Here’s what’s at stake: Californians already shoulder some of the highest electricity rates in the country. Yet millions of people will be forced to pay higher bills. While the increase is not targeted only at renters, it will disproportionately impact us, since we typically live in smaller dwellings and consume less electricity. That means that under the latest CPUC proposal, a single tenant making $40,000 per year would pay a utility tax of $24 per month to PG&E—regardless of how much electricity they use.

This is all because California politicians jammed through a law, AB 205, in 2022 that didn’t have any public scrutiny or debate. The specter of the utility tax further exacerbates the financial strain on working families who are trying to make ends meet. It's a situation where, for many, every dollar counts, and stretching budgets is a daily struggle. Given how many politicians say they are looking out for renters, I’m amazed how they justified voting for this hypocrisy.
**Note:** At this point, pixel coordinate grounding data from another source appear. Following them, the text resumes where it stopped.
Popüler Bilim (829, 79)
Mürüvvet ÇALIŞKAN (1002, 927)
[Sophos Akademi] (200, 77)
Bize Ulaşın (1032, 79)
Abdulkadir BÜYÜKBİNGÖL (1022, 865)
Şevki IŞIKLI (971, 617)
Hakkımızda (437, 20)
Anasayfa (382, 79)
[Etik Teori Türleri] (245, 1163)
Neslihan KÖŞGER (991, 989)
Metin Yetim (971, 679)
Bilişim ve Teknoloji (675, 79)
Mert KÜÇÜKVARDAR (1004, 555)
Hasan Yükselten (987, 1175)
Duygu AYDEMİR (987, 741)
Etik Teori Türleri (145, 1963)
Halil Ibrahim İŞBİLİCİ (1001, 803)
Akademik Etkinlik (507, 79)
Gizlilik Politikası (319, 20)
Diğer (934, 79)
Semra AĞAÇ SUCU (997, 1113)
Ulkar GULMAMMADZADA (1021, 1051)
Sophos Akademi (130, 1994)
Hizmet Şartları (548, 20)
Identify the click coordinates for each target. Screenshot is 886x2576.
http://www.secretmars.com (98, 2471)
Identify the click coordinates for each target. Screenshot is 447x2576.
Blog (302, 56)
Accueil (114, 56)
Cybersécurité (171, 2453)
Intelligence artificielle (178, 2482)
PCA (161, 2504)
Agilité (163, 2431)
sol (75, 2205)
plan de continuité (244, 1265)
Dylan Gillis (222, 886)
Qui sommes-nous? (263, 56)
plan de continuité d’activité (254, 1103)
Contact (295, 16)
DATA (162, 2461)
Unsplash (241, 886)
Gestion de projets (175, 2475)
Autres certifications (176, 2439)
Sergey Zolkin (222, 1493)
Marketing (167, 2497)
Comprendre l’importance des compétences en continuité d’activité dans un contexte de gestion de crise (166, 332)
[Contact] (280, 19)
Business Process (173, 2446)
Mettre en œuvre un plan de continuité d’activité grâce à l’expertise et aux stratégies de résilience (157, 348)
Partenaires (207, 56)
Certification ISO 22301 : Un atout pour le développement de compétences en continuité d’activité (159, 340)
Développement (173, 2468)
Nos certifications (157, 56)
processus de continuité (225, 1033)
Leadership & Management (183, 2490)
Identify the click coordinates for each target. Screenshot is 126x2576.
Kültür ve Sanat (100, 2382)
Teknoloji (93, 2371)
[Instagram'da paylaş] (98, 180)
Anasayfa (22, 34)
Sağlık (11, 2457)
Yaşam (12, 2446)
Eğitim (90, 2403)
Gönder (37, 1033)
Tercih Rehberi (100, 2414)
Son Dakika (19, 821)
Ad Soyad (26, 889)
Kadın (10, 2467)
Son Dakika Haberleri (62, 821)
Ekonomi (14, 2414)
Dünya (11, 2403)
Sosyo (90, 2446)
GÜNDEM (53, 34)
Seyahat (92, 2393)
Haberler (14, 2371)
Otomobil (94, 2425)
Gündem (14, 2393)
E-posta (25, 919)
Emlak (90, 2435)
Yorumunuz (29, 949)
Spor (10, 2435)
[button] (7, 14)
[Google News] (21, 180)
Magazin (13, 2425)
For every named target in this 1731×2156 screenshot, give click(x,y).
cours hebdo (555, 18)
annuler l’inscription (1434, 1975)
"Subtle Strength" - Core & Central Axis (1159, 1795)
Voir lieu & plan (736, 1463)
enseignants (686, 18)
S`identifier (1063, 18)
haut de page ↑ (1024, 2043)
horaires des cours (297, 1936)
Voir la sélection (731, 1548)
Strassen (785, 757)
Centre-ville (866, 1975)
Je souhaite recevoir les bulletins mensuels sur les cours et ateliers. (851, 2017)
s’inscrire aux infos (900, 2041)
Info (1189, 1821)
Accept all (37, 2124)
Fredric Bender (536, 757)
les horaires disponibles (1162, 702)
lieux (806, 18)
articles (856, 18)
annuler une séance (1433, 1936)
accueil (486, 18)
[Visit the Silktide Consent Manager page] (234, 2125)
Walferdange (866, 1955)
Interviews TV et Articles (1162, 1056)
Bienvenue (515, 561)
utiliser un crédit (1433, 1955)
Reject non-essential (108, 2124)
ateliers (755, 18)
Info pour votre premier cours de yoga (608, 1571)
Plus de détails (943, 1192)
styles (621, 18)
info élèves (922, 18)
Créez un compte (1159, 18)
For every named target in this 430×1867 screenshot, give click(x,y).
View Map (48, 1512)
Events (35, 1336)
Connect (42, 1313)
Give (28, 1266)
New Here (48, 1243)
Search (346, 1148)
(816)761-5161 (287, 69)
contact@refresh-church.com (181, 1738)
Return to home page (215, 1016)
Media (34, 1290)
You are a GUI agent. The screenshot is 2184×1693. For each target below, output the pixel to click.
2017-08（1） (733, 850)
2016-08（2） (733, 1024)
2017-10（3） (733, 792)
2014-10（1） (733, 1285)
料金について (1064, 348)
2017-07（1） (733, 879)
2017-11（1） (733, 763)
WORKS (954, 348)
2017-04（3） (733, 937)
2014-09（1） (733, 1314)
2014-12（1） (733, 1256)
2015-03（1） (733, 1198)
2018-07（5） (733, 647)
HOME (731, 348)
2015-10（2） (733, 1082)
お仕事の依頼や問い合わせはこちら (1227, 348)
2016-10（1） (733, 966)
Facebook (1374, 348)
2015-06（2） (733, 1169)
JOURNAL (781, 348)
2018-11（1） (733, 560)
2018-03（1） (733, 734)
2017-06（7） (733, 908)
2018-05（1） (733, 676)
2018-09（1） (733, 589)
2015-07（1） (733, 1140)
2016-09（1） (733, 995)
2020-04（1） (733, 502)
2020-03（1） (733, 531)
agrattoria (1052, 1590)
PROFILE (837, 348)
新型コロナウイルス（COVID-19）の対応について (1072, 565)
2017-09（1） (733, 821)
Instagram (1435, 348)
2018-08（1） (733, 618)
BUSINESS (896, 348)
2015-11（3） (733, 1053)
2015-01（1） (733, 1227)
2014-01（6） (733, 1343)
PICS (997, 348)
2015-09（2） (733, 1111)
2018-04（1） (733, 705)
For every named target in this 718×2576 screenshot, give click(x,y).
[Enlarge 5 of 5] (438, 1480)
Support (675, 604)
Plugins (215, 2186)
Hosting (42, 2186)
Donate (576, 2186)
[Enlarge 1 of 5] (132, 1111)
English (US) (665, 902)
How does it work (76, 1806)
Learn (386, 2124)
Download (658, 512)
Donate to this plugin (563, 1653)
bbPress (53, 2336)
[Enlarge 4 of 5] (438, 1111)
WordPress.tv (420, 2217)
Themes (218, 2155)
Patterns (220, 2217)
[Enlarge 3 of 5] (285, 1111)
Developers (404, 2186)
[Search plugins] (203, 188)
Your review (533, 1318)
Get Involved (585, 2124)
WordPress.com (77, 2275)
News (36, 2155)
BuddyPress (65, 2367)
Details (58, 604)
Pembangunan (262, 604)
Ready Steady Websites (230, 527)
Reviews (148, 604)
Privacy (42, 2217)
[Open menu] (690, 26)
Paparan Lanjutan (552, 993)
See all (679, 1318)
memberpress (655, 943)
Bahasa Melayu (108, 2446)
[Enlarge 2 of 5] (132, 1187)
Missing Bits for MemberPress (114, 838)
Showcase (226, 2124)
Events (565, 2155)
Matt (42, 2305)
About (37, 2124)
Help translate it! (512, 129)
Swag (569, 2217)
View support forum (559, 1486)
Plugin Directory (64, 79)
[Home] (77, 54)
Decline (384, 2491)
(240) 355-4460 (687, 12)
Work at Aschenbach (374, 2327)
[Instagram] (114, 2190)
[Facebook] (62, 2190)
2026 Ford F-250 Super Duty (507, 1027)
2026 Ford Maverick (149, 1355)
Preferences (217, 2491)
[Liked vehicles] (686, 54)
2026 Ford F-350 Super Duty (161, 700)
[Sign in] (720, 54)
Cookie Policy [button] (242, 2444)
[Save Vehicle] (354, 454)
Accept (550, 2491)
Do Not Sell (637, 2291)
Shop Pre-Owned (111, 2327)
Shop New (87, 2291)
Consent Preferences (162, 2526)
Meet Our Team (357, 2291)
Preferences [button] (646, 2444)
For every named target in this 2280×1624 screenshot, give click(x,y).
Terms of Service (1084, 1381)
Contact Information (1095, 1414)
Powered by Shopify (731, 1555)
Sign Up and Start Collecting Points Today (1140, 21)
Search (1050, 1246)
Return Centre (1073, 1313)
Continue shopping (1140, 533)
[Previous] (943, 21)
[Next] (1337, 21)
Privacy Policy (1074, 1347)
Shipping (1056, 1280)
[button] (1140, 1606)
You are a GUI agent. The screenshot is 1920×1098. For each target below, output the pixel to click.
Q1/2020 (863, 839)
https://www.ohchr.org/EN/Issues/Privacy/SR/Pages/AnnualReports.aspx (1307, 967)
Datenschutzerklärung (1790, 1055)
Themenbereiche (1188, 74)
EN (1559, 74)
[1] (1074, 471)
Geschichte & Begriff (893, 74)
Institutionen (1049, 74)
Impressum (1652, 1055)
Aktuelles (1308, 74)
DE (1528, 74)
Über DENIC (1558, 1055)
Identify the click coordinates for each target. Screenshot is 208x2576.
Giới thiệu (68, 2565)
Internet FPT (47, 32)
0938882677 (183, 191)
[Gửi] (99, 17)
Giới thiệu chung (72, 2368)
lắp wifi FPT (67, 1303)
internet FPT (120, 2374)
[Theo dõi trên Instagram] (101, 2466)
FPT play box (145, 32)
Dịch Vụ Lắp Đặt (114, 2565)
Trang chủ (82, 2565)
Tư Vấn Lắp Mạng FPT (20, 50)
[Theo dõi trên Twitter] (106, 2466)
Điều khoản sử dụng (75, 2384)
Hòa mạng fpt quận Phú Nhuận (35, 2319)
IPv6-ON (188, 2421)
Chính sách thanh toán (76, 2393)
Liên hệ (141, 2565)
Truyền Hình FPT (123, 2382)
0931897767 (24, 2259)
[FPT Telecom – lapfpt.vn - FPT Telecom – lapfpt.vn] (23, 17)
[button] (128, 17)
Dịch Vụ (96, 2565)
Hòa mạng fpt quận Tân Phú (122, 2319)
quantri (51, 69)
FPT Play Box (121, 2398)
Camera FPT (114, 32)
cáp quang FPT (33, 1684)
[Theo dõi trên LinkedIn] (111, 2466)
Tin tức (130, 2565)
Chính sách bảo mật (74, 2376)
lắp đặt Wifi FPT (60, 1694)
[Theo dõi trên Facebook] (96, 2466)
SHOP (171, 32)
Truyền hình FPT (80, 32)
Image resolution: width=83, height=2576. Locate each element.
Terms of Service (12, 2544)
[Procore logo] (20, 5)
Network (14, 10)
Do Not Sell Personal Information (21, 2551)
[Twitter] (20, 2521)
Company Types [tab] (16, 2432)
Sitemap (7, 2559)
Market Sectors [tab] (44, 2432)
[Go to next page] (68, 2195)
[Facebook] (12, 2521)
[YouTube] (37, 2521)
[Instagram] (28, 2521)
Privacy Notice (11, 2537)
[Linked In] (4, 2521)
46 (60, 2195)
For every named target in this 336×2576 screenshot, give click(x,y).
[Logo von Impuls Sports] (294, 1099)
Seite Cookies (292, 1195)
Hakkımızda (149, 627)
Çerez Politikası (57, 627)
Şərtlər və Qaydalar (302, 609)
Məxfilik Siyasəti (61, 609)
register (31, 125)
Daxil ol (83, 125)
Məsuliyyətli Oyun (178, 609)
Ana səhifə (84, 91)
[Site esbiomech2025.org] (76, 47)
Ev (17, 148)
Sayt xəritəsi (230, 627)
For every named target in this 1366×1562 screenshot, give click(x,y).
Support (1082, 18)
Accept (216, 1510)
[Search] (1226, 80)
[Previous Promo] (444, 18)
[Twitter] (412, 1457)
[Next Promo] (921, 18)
The landscape of rental housing in Northern California paints a stark and unyielding picture, representing a hurdle for working people. Rent prices consistently surpass the national average, making it exceedingly difficult for renters to make ends meet. Whether you're living in a small apartment or a modestly sized condo, the burden of high rental costs is acutely felt.

Proponents of the utility tax argue that it will reduce expenses for low-income families, but this argument paints an incomplete picture. While customers enrolled in the California Alternate Rates for Energy (CARE) and Family Electric Rate Assistance (FERA) programs may experience modest and short-term reductions in their utility bills, millions of residents living in apartments, condos and smaller homes who fall above the eligibility threshold for these programs will face increases in their utility bills. Don’t just take my word for it. Nick Chaset, who runs a Community Choice Aggregation in the East Bay called Ava Community Energy, did modeling that found that bills would go up for most people in their service territory. 

To make matters even worse, the state Legislature “uncapped” what utilities are allowed to charge, meaning that this utility tax will only go up. This is a concerning reality for a substantial number of working households across California. We unfortunately have seen a long track record, from wildfires to rate hikes, to its ongoing cold war with the city, that PG&E is a powerful monopoly that, in the long run, always gets what it wants. 

The only solution is for the Legislature to fix what it broke and repeal the utility tax provision of AB 205. Assemblymember Jacqui Irwin introduced AB 1999 in January to do just this. I urge other legislators and Newsom to take Irwin’s legislation seriously. Otherwise, we’re just writing a blank check for PG&E to cash at the expense of working people and renters like me. The Legislature created this mess. If lawmakers really want to protect and champion renters, now is the time for them to clean it up.

Shanti Singh is a San Francisco renter who is legislative and communications director of Tenants Together, where she advocates for tenants rights.